> [Stated task] Write out the following lines exactly as they appear, omitting the pictures.

> [Input]
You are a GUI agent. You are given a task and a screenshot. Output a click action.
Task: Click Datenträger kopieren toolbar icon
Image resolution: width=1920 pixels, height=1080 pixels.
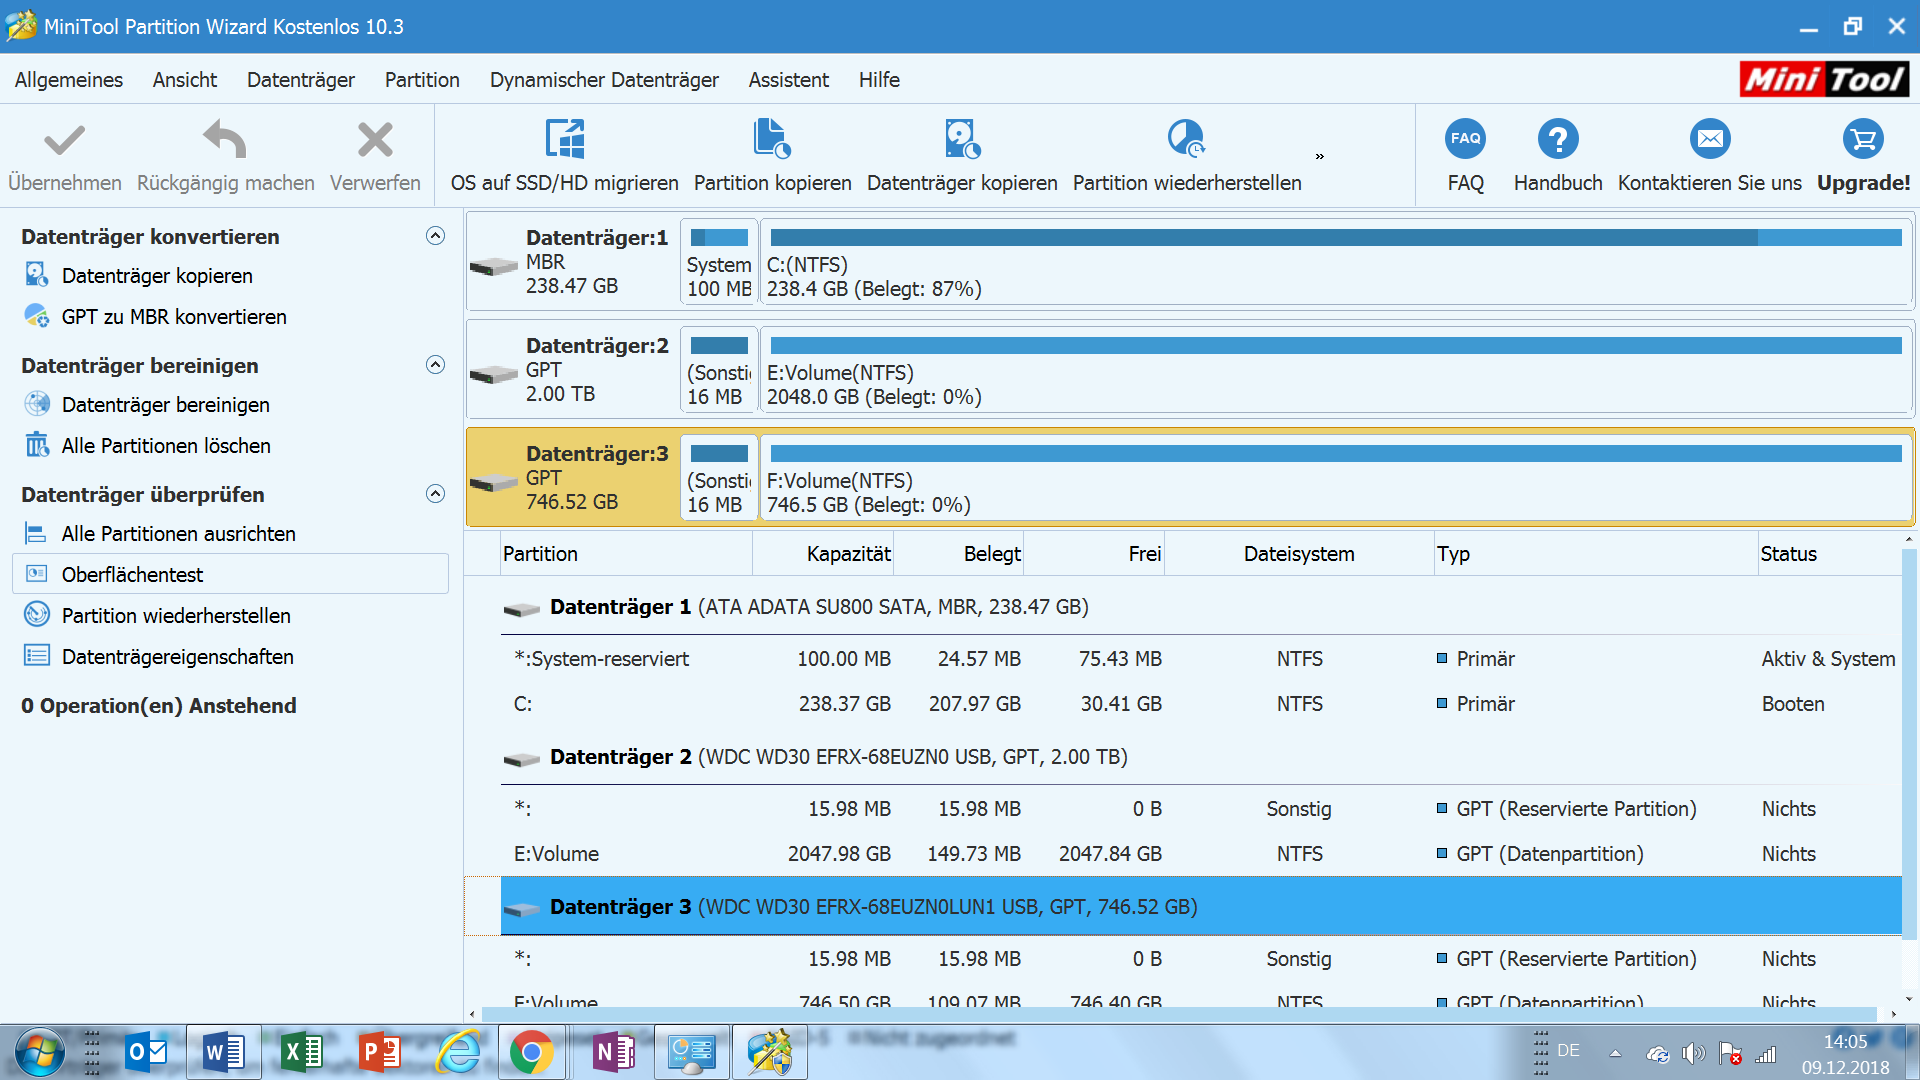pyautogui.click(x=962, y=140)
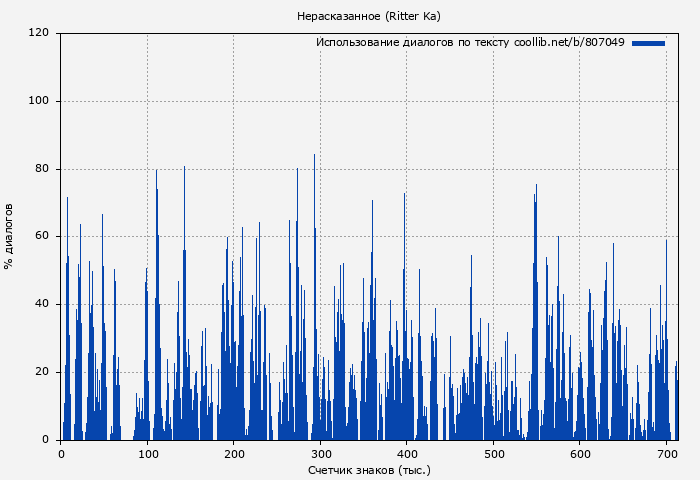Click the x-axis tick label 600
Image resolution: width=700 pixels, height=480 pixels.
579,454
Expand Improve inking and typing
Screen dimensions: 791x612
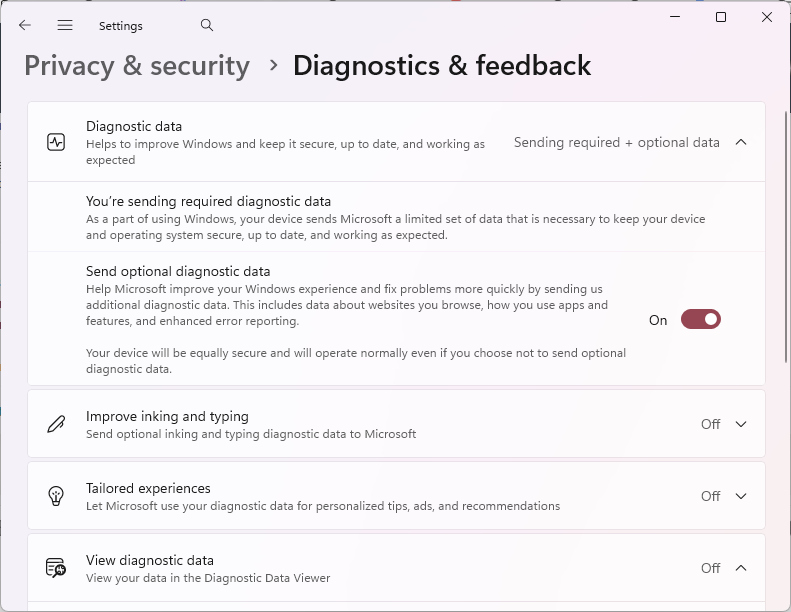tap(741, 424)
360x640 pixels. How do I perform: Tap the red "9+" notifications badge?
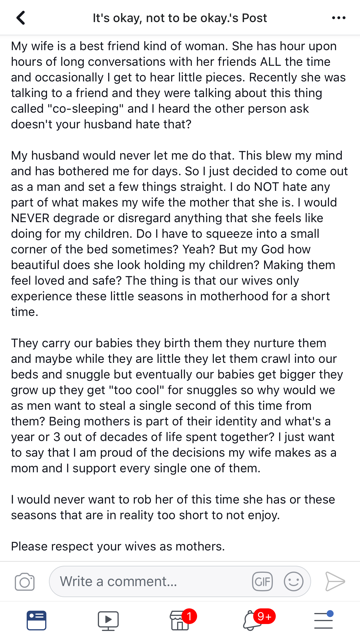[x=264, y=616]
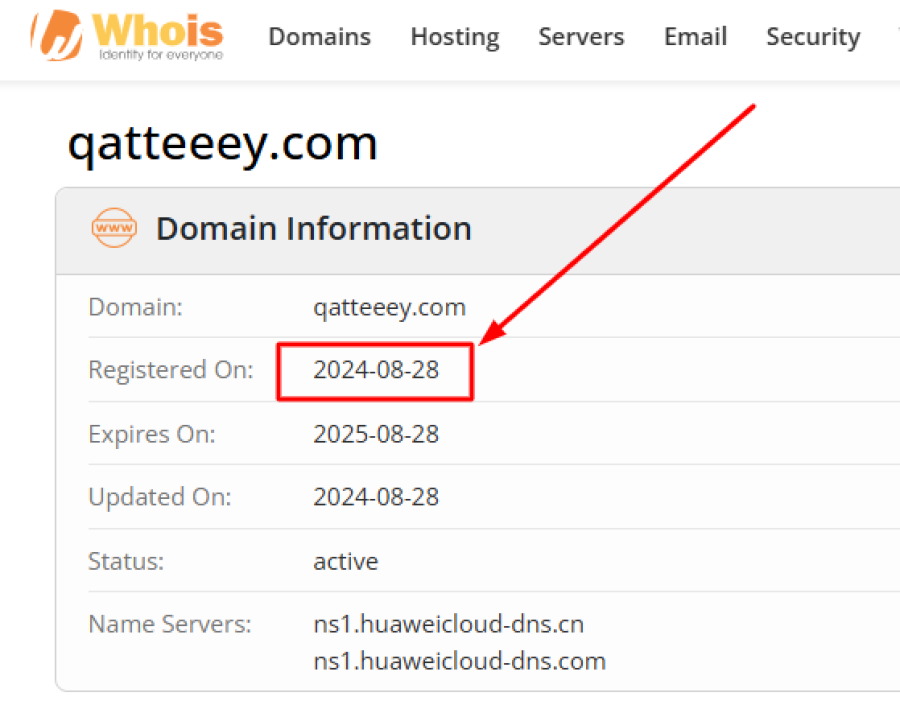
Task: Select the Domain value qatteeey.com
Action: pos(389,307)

> [Written answer]
You are a GUI agent. You are given a task and a screenshot. Output a click action.
Task: Click Datenträger kopieren toolbar icon
Image resolution: width=1920 pixels, height=1080 pixels.
pyautogui.click(x=962, y=140)
Click the x-axis tick label 600
Image resolution: width=700 pixels, height=480 pixels.
579,454
Expand Improve inking and typing
Screen dimensions: 791x612
tap(741, 424)
360x640 pixels. How do I perform: Tap the red "9+" notifications badge?
[x=264, y=616]
Task: Select the Domain value qatteeey.com
Action: pos(389,307)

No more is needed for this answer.